DATA IN THIS EXERCISE:
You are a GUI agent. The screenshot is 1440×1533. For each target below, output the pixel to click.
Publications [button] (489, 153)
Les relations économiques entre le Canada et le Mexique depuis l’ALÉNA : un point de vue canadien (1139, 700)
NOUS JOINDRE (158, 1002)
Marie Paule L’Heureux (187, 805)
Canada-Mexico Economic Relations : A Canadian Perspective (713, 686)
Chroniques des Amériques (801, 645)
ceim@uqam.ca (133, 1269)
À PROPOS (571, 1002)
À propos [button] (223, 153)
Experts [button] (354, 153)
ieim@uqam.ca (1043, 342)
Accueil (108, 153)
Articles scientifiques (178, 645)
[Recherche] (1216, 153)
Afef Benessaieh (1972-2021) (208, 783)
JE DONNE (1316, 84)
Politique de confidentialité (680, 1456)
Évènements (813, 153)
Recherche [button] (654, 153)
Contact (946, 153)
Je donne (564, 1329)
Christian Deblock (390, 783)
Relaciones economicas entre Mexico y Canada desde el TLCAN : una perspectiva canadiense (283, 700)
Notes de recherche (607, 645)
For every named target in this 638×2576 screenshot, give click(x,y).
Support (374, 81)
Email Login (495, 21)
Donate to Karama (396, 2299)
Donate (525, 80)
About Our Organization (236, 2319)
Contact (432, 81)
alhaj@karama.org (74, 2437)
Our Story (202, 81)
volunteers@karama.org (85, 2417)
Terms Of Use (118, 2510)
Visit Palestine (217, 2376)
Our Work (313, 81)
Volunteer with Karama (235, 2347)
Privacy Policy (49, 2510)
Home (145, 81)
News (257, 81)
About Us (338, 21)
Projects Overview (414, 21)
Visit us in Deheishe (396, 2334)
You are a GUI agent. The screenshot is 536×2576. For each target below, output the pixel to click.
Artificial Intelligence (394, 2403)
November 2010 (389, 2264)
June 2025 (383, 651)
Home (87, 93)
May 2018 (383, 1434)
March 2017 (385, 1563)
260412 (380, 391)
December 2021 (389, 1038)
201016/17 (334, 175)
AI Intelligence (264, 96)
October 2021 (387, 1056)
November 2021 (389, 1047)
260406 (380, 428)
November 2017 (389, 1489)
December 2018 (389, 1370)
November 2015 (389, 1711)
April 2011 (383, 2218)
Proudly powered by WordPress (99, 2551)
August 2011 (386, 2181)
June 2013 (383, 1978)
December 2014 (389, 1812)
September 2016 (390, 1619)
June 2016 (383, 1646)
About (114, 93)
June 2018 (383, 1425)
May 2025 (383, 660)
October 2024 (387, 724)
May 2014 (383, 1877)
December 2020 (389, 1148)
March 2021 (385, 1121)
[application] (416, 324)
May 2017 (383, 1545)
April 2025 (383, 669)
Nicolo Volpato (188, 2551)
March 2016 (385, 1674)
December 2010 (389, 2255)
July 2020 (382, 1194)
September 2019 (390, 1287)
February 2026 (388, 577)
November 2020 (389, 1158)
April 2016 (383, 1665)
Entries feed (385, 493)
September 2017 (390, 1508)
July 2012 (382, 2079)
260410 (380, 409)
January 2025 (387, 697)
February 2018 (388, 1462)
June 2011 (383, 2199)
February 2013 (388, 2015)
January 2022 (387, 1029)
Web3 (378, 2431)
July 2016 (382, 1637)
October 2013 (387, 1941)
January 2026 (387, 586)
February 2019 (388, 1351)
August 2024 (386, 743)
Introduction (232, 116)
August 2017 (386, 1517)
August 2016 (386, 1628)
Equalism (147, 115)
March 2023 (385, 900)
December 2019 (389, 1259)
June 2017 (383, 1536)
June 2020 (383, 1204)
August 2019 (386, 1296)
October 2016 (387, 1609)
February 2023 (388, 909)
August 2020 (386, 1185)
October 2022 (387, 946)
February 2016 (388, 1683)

WHAT YOU WILL DO: Copy out all of the records above word for word, with no changes.

RESULT OF THIS TASK:
You are a GUI agent. The screenshot is 1440×1533. For each target below, output the pixel to click.
Publications [button] (489, 153)
Les relations économiques entre le Canada et le Mexique depuis l’ALÉNA : un point de vue canadien (1139, 700)
NOUS JOINDRE (158, 1002)
Marie Paule L’Heureux (187, 805)
Canada-Mexico Economic Relations : A Canadian Perspective (713, 686)
Chroniques des Amériques (801, 645)
ceim@uqam.ca (133, 1269)
À PROPOS (571, 1002)
À propos [button] (223, 153)
Experts [button] (354, 153)
ieim@uqam.ca (1043, 342)
Accueil (108, 153)
Articles scientifiques (178, 645)
[Recherche] (1216, 153)
Afef Benessaieh (1972-2021) (208, 783)
JE DONNE (1316, 84)
Politique de confidentialité (680, 1456)
Évènements (813, 153)
Recherche [button] (654, 153)
Contact (946, 153)
Je donne (564, 1329)
Christian Deblock (390, 783)
Relaciones economicas entre Mexico y Canada desde el TLCAN : una perspectiva canadiense (283, 700)
Notes de recherche (607, 645)
For every named target in this 638×2576 screenshot, give click(x,y).
Support (374, 81)
Email Login (495, 21)
Donate to Karama (396, 2299)
Donate (525, 80)
About Our Organization (236, 2319)
Contact (432, 81)
alhaj@karama.org (74, 2437)
Our Story (202, 81)
volunteers@karama.org (85, 2417)
Terms Of Use (118, 2510)
Visit Palestine (217, 2376)
Our Work (313, 81)
Volunteer with Karama (235, 2347)
Privacy Policy (49, 2510)
Home (145, 81)
News (257, 81)
About Us (338, 21)
Projects Overview (414, 21)
Visit us in Deheishe (396, 2334)
You are a GUI agent. The screenshot is 536×2576. For each target below, output the pixel to click.
Artificial Intelligence (394, 2403)
November 2010 (389, 2264)
June 2025 (383, 651)
Home (87, 93)
May 2018 (383, 1434)
March 2017 (385, 1563)
260412 (380, 391)
December 2021 (389, 1038)
201016/17 (334, 175)
AI Intelligence (264, 96)
October 2021 (387, 1056)
November 2021 (389, 1047)
260406 (380, 428)
November 2017 (389, 1489)
December 2018 (389, 1370)
November 2015 (389, 1711)
April 2011 (383, 2218)
Proudly powered by WordPress (99, 2551)
August 2011 (386, 2181)
June 2013 (383, 1978)
December 2014 (389, 1812)
September 2016 (390, 1619)
June 2016 (383, 1646)
About (114, 93)
June 2018 (383, 1425)
May 2025 (383, 660)
October 2024 (387, 724)
May 2014 (383, 1877)
December 2020 (389, 1148)
March 2021 (385, 1121)
[application] (416, 324)
May 2017 (383, 1545)
April 2025 (383, 669)
Nicolo Volpato (188, 2551)
March 2016 (385, 1674)
December 2010 (389, 2255)
July 2020 (382, 1194)
September 2019 (390, 1287)
February 2026 (388, 577)
November 2020 (389, 1158)
April 2016 (383, 1665)
Entries feed (385, 493)
September 2017 (390, 1508)
July 2012 (382, 2079)
260410 (380, 409)
January 2025 (387, 697)
February 2018 (388, 1462)
June 2011 (383, 2199)
February 2013 (388, 2015)
January 2022 (387, 1029)
Web3 (378, 2431)
July 2016 (382, 1637)
October 2013 (387, 1941)
January 2026 (387, 586)
February 2019 (388, 1351)
August 2024 (386, 743)
Introduction (232, 116)
August 2017 (386, 1517)
August 2016 (386, 1628)
Equalism (147, 115)
March 2023 (385, 900)
December 2019 (389, 1259)
June 2017 (383, 1536)
June 2020 (383, 1204)
August 2019 (386, 1296)
October 2016 (387, 1609)
February 2023 (388, 909)
August 2020 (386, 1185)
October 2022 (387, 946)
February 2016 (388, 1683)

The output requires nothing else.